Sophie comenzó a llorar, desconsolada, haciendo que las lágrimas arribasen a mis ojos también. Sacudí la cabeza y le dije:

—No, Sophie, no llores. Volveremos a encontrarnos, te lo aseguro.

—¿Me lo promete?

—Te lo prometo, muchacha. —Asentí con una sonrisa.

Ella me devolvió la sonrisa, aún con lágrimas en su rostro, y se alejó hasta el aparador de donde cogió algo envuelto.

—Tenga, para el camino. —Me tendió un trozo de pan junto con un par de frutas.

—Gracias, Sophie.

—¿A dónde irá, señorita? —preguntó limpiando sus manos en el mandil.

—Allá donde me lleve el viento. —Sonreí mientras guardaba las frutas en mi equipaje teniendo un déjà vu.

—Ojalá no le lleve muy lejos.

—Eso sí que no puedo prometerlo.

Mis palabras entristecieron nuevamente el rostro de la joven y me acordé del caballo de madera que quería regalarle, el cual había dejado en el suelo al momento de abrazarla.
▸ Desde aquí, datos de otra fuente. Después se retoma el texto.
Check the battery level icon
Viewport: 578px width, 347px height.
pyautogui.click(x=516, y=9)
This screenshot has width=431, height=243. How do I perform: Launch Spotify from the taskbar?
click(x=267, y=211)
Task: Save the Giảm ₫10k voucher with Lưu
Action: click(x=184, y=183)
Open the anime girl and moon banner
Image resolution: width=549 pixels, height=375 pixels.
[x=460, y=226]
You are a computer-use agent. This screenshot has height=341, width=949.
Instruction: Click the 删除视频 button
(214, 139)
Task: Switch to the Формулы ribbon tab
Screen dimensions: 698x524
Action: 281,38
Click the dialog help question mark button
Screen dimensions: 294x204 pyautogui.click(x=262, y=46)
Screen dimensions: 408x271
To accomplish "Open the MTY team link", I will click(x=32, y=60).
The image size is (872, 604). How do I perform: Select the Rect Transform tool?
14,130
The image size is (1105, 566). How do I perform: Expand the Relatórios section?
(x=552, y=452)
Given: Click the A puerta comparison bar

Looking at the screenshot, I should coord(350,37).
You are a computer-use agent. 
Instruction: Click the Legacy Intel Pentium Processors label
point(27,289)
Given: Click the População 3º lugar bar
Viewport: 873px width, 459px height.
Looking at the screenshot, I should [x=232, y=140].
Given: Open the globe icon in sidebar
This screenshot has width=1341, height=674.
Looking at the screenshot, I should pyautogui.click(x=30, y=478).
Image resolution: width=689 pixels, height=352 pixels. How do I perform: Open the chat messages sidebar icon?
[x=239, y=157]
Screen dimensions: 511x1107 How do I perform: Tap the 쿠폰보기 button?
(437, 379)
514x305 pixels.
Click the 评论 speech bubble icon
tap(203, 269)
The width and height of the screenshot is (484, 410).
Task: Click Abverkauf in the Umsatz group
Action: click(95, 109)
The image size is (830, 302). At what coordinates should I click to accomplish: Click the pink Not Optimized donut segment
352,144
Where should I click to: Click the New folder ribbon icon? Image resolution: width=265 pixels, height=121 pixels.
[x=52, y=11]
Me agaché para agarrarlo y se lo ofrecí.

—Esto es para ti, Sophie, para que me recuerdes siempre.

Sus ojos se abrieron en sorpresa y lo tomó de mi mano.

—¿Para mí? —preguntó admirándolo y asentí—. Gracias, señorita, es un presente hermoso.

—Mi madre me lo regaló.

—¿Cómo dice? —Me miró y negó con la cabeza—. No, entonces no puedo aceptarlo, señorita.

—Claro que puedes, yo te lo estoy entregando a ti con el mismo cariño con el que mi madre me lo entregó a mí. Ahora es todo tuyo.

—Gracias —contestó, avergonzada, apretándolo contra su pecho.

Un ruido proveniente de la parte de arriba de la mansión interrumpió la bonita escena.